# Weatherproof DPDT with center off.



## du-bousquetaire (Feb 14, 2011)

Hi I am wiring a wye to access my main line with Analogue track power (I gave up on DCS years ago, to stay sane) At the connection with one side of the main line I have installed a 5' long insulated section where I can stop then inverse the polarity before coming onto the main. I have wired this with a classic metal DPDT switch mounted in a PVC box and covered it with a glass yogurt Jar. After a few weeks one of the contacts seems not to work. Does nayone know of a dependable switch which permits this outdoors? With a Ten amps rating at 24 volts.
Thanks for any suggestions, Best, Simon


----------



## piercedandan (9 mo ago)

try this 
https://www.amazon.com/GAMA-Electronics-Waterproof-Momentary-Off-Momentary/dp/B001PNMBS0

Search for...... DPDT waterproof switch


----------



## Rail_Master4501 (10 mo ago)

I agree I’d rather do DC with my trains.


----------



## Greg Elmassian (Jan 3, 2008)

Side note: DCS outdoors is really tough, it's an old technology for sending signal. MTH did finally see the light and added DCC compatibility in PSIII, but now they are gone in large scale.


----------



## Rail_Master4501 (10 mo ago)

Greg Elmassian said:


> Side note: DCS outdoors is really tough, it's an old technology for sending signal. MTH did finally see the light and added DCC compatibility in PSIII, but now they are gone in large scale.


Its sad they had to downsize.


----------



## Fred Mills (Nov 24, 2008)

Of course, it might be suggested, in polite company, and without any insults meant; that Battery powered, radio control works Very Well too, in solving polarity problems, and rail contact weaknesses too.
Fred Mills


----------



## Greg Elmassian (Jan 3, 2008)

And track power solves:

battery runtime limitations
paying extra for chargers
paying for worn out battery packs
being able to run smoke
having the ability to use small loco with no space for batteries
having the ability to have a nice sized speaker with baffle for great sound
And it also is on topic since the question has absolutely nothing to do with battery power.

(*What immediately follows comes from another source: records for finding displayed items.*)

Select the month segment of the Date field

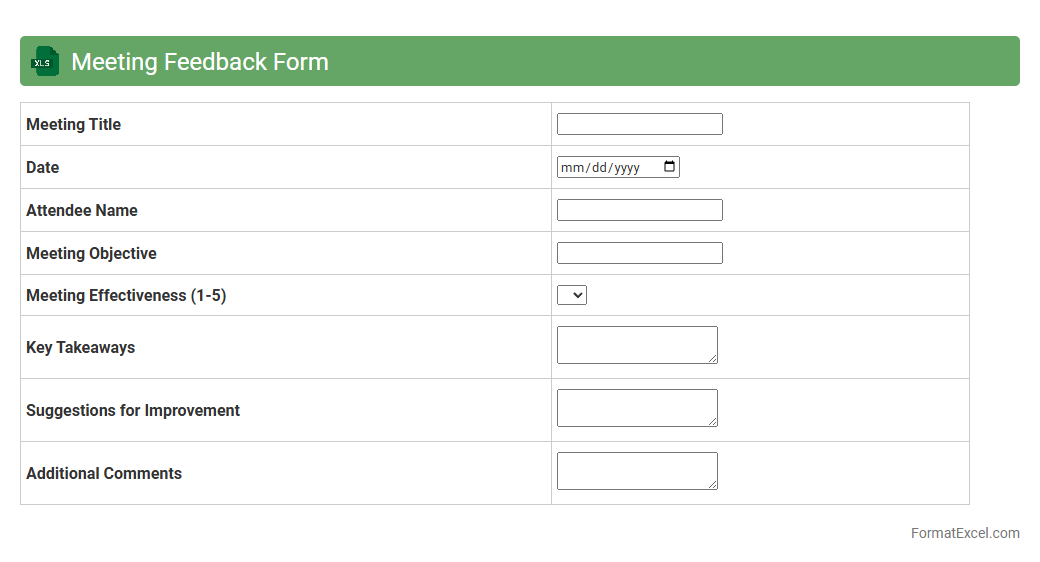[x=571, y=168]
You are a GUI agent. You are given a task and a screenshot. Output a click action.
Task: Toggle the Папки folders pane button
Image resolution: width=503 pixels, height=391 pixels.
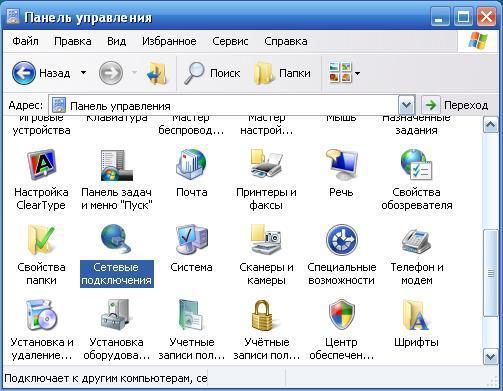point(282,73)
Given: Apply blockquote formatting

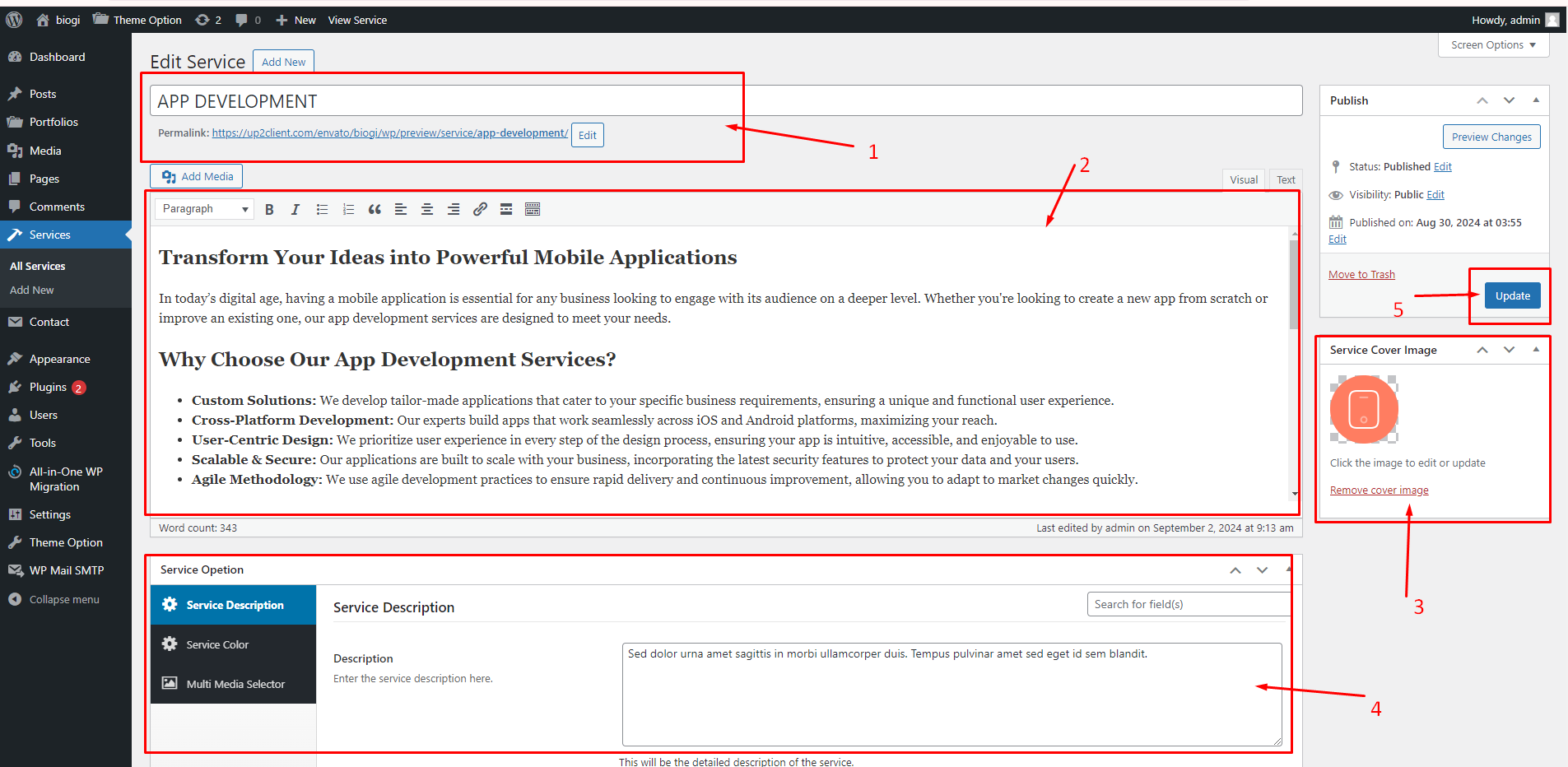Looking at the screenshot, I should (x=375, y=210).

In polite company of course....


----------



## toddalin (Jan 4, 2008)

You missed the most important one...

...having the ability to run trains without having to remember to charge batteries or having pre-charged batteries on hand.


----------



## du-bousquetaire (Feb 14, 2011)

I have considered battery power, However as I have about 12 electric locomotives thats quite an arsenal of battery packs, radio control receivers, chargers and other electronic items to purchase and maintain as Greg mentioned. Added advantage though, is that it would be compatible with live steam, which track power (by two rails) is not. I must also add that having lived for many years in a world were dependable products existed, I find that I prefer relying on modern (fancy) electronics as little as possible. Todays electronics is both expensive, not dependable and there is little or no built in protection, which to my eyes is a crime. And also very little troubleshooting info. When I dabled in DCS for a couple of years, I was able to succeed thanks to Rayman (who was a terrific help) and not to any MTH notices or manuals. One of the solutions would be a battery and receiver car as suggested by Garry Raymond in Ourdoor Railroader a few years back, but for a live steam enthousiast, what would be useful is a battery run switcher to feed the road engines with cars from the yard. Unfortunatly switchers dont usually run around with a battery box cars in tow. I find that track power when well laid out (with bonding and feeders every ten to twelve yards or so) really fills the bill, in dry climate like here in the south of France, I ran all winter and hardly needed to clean the track. I have also a forty year experience in the garden.
Cheers, S Duhamel


----------



## piercedandan (9 mo ago)

I started in largescale with dc power outdoors and used the now very old Aristo 27mhz unit. I bought the LGB porter with DCC and also at the 2004 LGB convention bought the Mystic engine. Both are DCC and DC units. So I entered the DCC market with the DCC Zimo MX1 and used a DPDT switch to switch between DC and DCC at will. Now many years later I have a 50 /50 mix of DC and DCC engines and can reun either indoors or outside at the flip of a switch. I will NOT run DC only engines on DCC power as a constant 24 volts on a stopped engine can burn out the motor and many lights are 18 volts on LGB engines.


----------



## toddalin (Jan 4, 2008)

I like the ability to "easily" run automation with track power (e.g., station stops, leap frog, slowing, etc.).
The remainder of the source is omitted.